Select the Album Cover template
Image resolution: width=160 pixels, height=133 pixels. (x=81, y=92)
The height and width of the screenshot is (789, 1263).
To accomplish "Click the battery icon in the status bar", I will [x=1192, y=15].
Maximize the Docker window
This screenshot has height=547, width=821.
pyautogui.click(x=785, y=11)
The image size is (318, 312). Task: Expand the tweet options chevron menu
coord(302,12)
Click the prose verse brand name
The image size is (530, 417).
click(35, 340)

* * *

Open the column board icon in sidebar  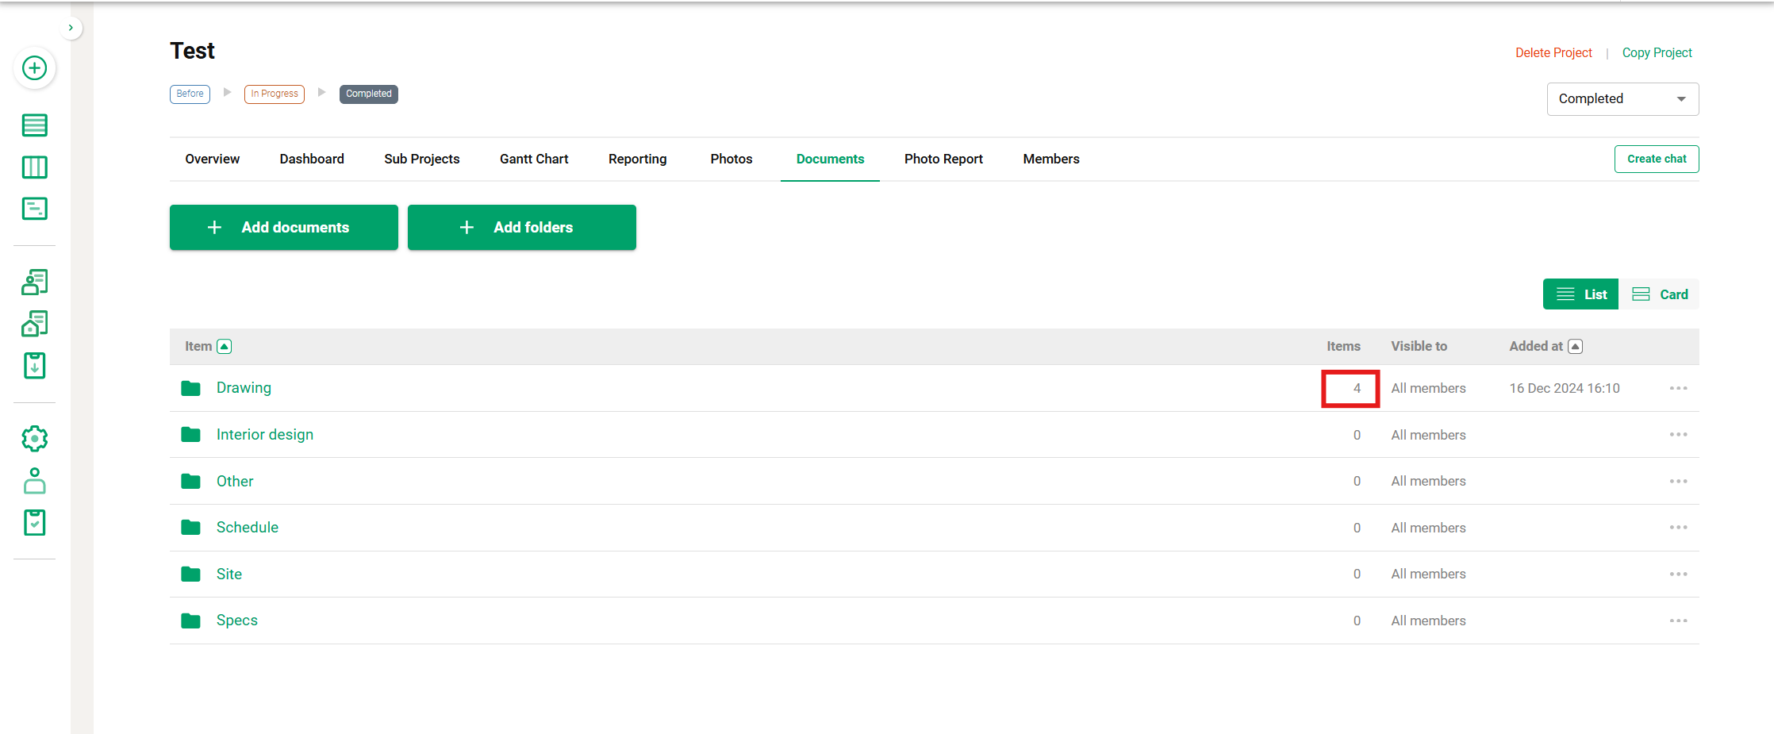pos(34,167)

> [Your instructions] Within the listing above, locate the line containing "Select the Album Cover template" and the line containing "The height and". Reproduce those two lines and all lines between them exactly, with nothing added.

> [Answer for the task]
Select the Album Cover template
Image resolution: width=160 pixels, height=133 pixels. (x=81, y=92)
The height and width of the screenshot is (789, 1263).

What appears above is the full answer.